The chapter begins with an exhortation to His disciples, and to the crowds gathered round Him in the Temple courtyard. He wants them to be clear that in indicting the Scribes and Pharisees as He is about to do He is not condemning the Law for which they claimed to stand. Rather He wants His disciples and the crowds to respect and fulfil that Law more faithfully than the Scribes and Pharisees have (compare Matthew 5:17). And He especially warns His disciples against succumbing to the dangers revealed in what the Scribes on the whole had become, men who were inward looking and filled with a sense of superiority, of arrogance and of their own importance. Thus He wants to warn the disciples on their part against the danger of feeling superior to, and lording it over, others. When they shortly sit in Jerusalem on their ‘thrones of David' ministering to the new Israel (Matthew 19:28), they are to do it as equal to equal, brother to brother, and servant to servant, and not as a ‘great one' might do to inferiors, or as a father might do to sons, or as a master might do to servants. He had seen what it had done to the Scribes whom as a little boy He had admired so much, and He recognised how necessary it was to warn His disciples against it

Analysis.

a Then spoke Jesus to the crowds and to his disciples, saying, “The scribes and the Pharisees sit on Moses seat” (Matthew 23:1).

b “All things therefore whatever they bid you, these do and observe, but do not you after their works, for they say, and do not” (Matthew 23:3).

c “Yes, they bind heavy burdens and grievous to be borne, and lay them on men's shoulders, but they themselves will not move them with their finger” (Matthew 23:4).

d “But all their works they do to be seen of men (Matthew 23:5 a).

e “For they make broad their phylacteries, and enlarge the borders of their garments, and love the chief place at feasts, and the chief seats in the synagogues, and the salutations in the marketplaces, and to be called of men, Rabbi” (Matthew 23:5).

e “But as for you, do not you be called Rabbi, for one is your teacher, and all you are brothers” (Matthew 23:8).

d “And call no man your father on the earth, for one is your Father, even he who is in heaven” (Matthew 23:9).

c “Neither be you called masters, for one is your master, even the Christ” (Matthew 23:10).

b “But he who is greatest among you shall be your servant” (Matthew 23:11).

a “And whoever shall exalt himself shall be humbled, and whoever shall humble himself shall be exalted” (Matthew 23:12).

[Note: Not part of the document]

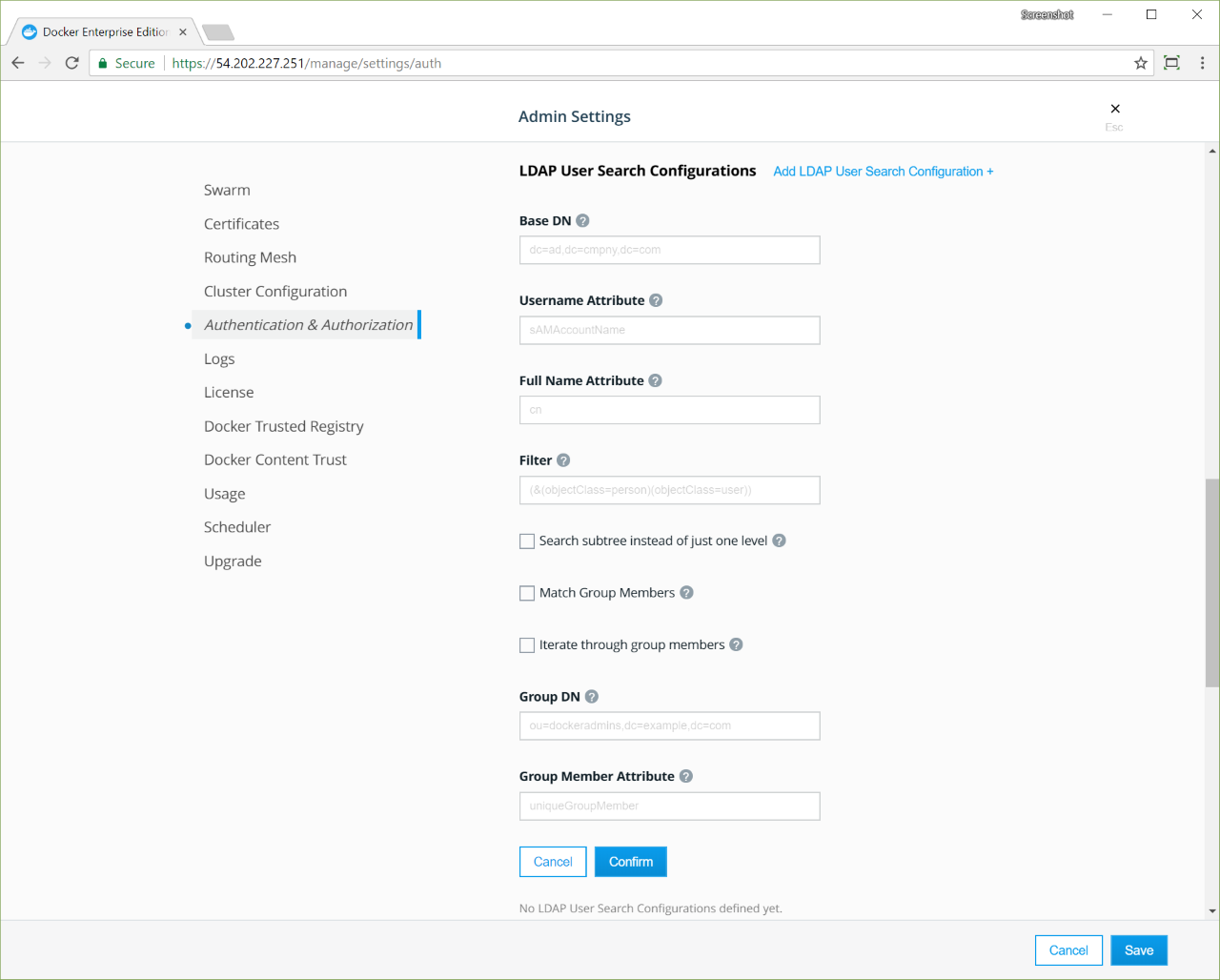Open the Chrome three-dot menu
The width and height of the screenshot is (1220, 980).
click(1202, 63)
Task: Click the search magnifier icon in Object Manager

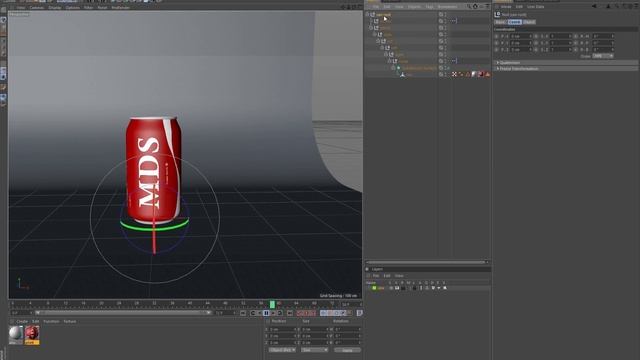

Note that in ‘a' the Scribes and Pharisees proudly sit on Moses' seat, but in the parallel the disciples are rather to humble themselves. In ‘b' His disciples and the crowds are to do what the Scribes teach, but not what they do, and in the parallel they themselves are to be as servants when they teach and do. In ‘c' the Scribes and Pharisees lay heavy burdens on people (as masters do to their slaves) and do not seek to alleviate them, while in the parallel His disciples are not to see themselves as masters, but to recognise that only Christ is their Master. In ‘d' The Scribes and Pharisees desire to be seen of men, and in the parallel the disciples are to look to their Father in Heaven so as to be seen of Him. Centrally in ‘e' and its parallel His disciples are not to glorify themselves or to desire to be called ‘Rabbi', seeing themselves as great Teachers. They are rather to remember to walk in all humility.